Airlines should learn from CrowdStrike outage
ID 138506574 © Jackbluee | Dreamstime.com

Commentary

Airlines should learn from CrowdStrike outage

After cancelling thousands of flights due to CrowdStrike’s outage, airlines ought to focus on IT system resilience efforts.

Many air travelers found their flight plans disrupted in mid-July when system disruptions from a faulty cybersecurity software update led to widespread computer crashes. Major airlines like American Airlines, Delta Air Lines, and United Airlines requested the Federal Aviation Administration issue ground stops for the airlines, all of which were paralyzed by computer outages.

This incident highlighted the need for robust information technology (IT) preparedness and operational resilience for airlines, as well as the vulnerability of automated update systems or updates managed by third parties. 

What happened?

The problem began on July 19 when users of CrowdStrike’s Falcon sensor began experiencing a blue screen (colloquially called a blue screen of death, or BSOD) loop.
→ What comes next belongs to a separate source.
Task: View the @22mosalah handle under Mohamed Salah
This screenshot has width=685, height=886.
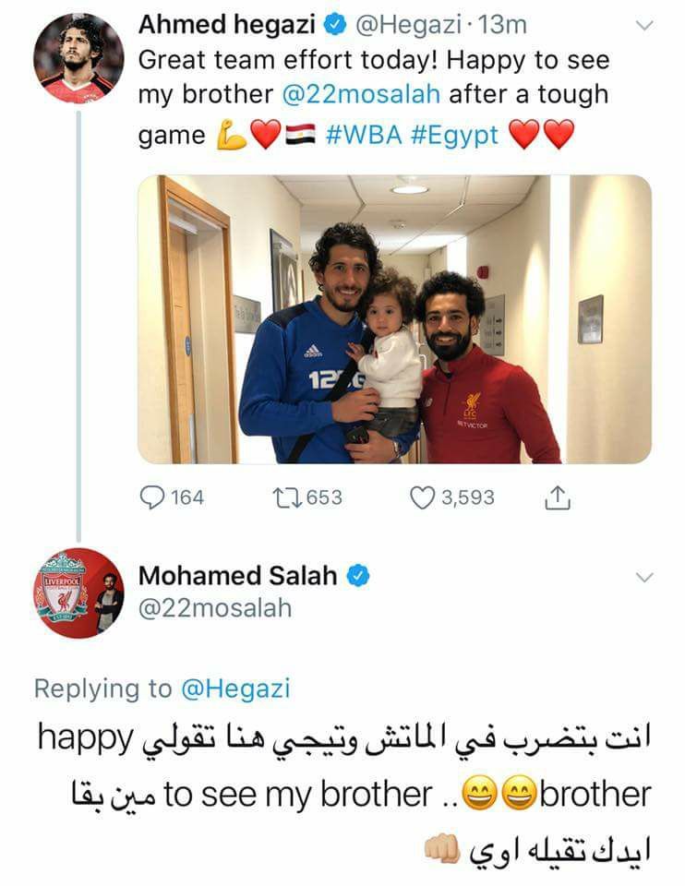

The Falcon Sensor is software that analyzes connections on the internet to determine if a connection is malicious. A BSOD loop like this occurs when the system is booting up but encounters an error when verifying system files, causing the computer to crash instead. This specific BSOD loop was caused by an update to the Falcon Sensor, which altered Windows system files. The changes caused errors in the boot process when a Windows system was starting.

Computers receiving the update installed it automatically. This occurred because CrowdStrike operates, as many competitor IT firms do, at the enterprise level. Contracts explicitly state that warranties are only valid if a client/enterprise is using the most up-to-date version of the software. Users could not have prevented the update. CrowdStrike runs Falcon as a service and software package—not just software. CrowdStrike’s clients are limited in what they can do with Falcon once it is installed by the terms of service.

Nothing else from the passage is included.